▶ [Your goal] Restate each entry word for word. Keep every detail intact.

▶ [Task input]

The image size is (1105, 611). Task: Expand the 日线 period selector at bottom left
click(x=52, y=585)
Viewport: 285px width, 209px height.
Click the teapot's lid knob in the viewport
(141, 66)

▶ [Your response]
The image size is (1105, 611). Task: Expand the 日线 period selector at bottom left
click(x=52, y=585)
Viewport: 285px width, 209px height.
Click the teapot's lid knob in the viewport
(141, 66)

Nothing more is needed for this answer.